## Data under study
----

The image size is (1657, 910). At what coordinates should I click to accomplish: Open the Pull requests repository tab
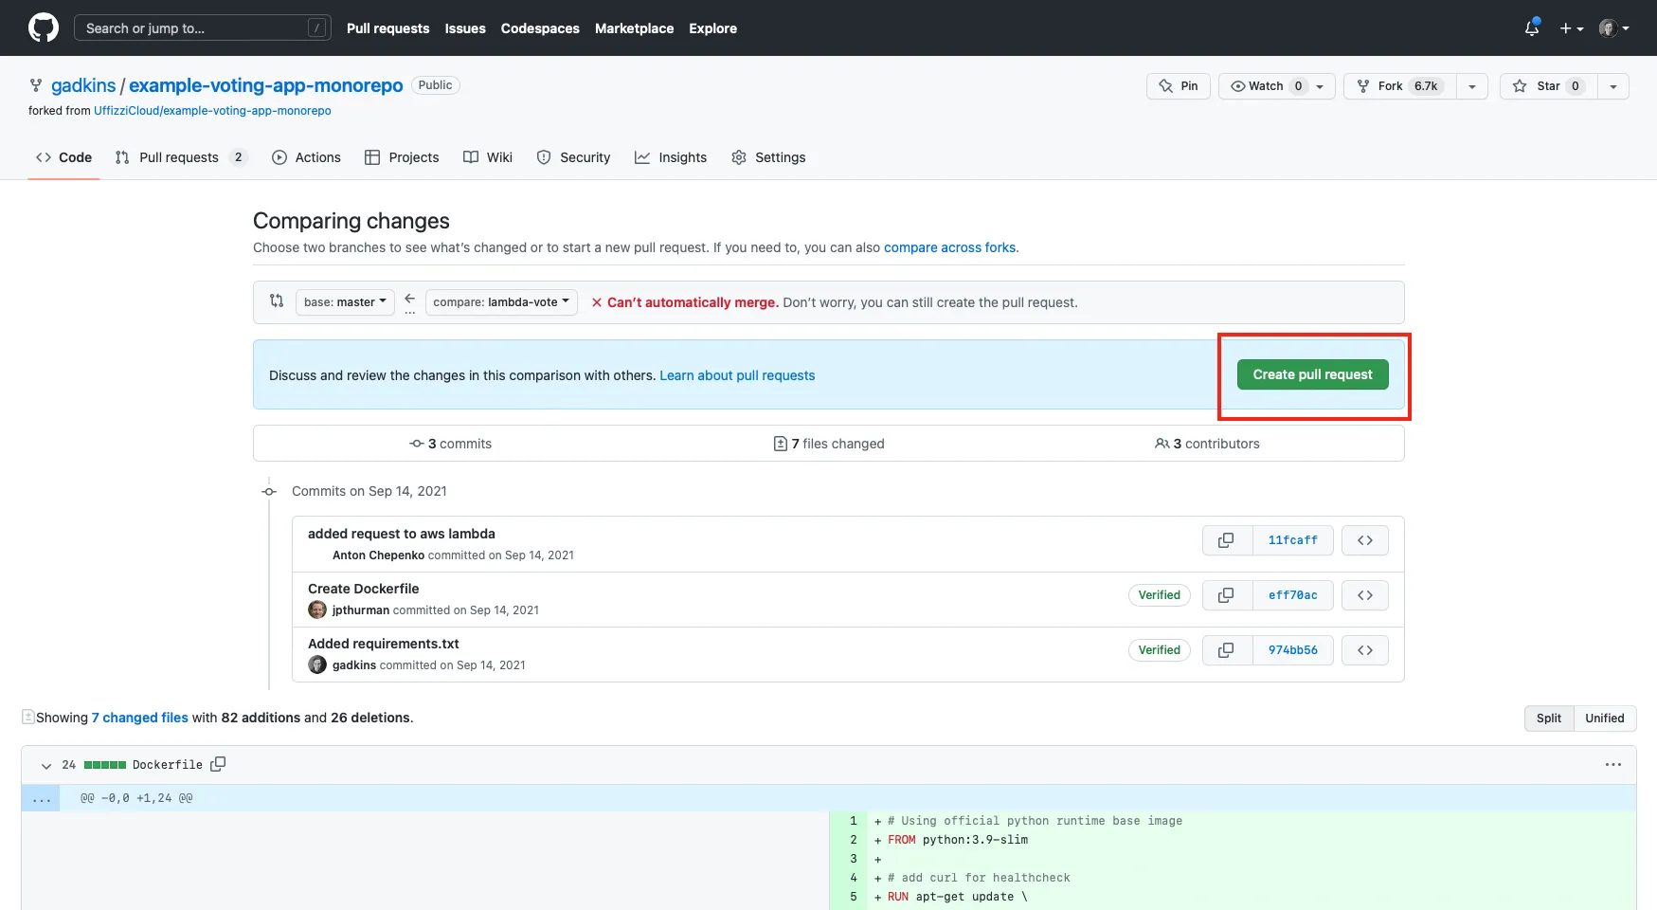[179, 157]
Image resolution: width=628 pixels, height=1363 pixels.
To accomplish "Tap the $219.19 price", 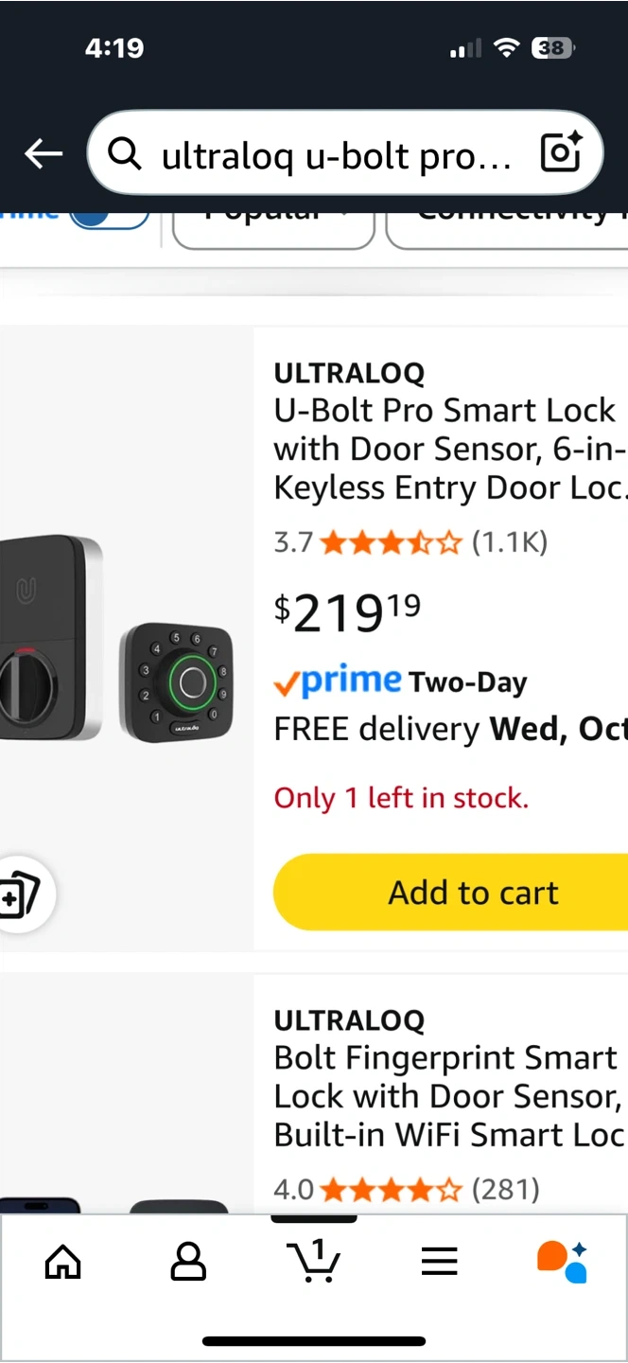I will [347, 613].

----

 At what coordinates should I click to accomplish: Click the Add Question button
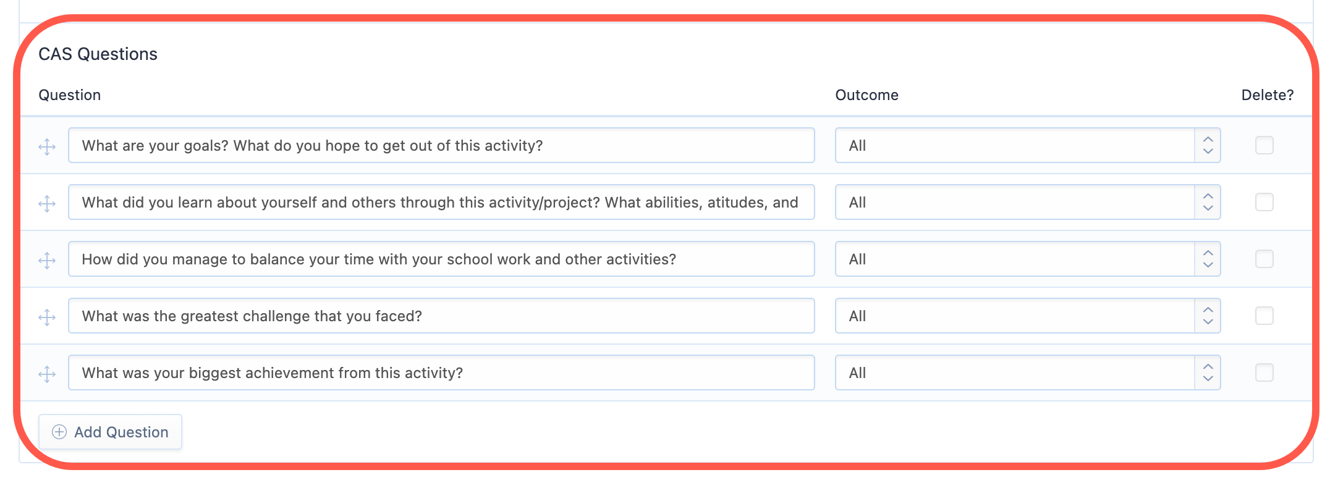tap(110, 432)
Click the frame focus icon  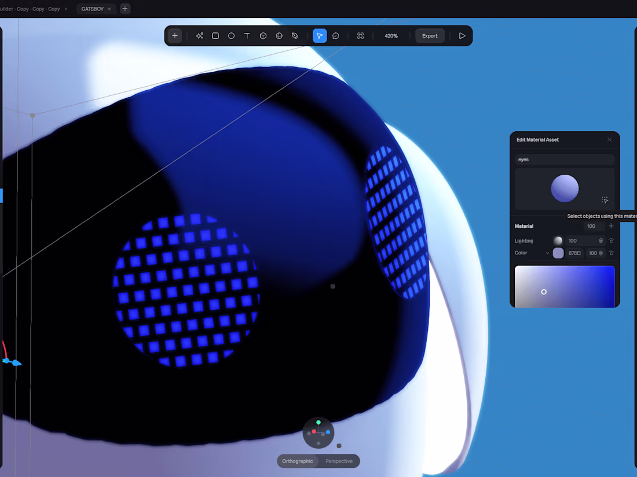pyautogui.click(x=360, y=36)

----

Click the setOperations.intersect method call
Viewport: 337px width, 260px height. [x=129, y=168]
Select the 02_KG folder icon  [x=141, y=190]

----

Looking at the entries above, can you reproduce exactly the lines from the one that holds "Click the setOperations.intersect method call" through the one that holds "Select the 02_KG", and only those?

Click the setOperations.intersect method call
Viewport: 337px width, 260px height. [x=129, y=168]
Select the 02_KG folder icon  [x=141, y=190]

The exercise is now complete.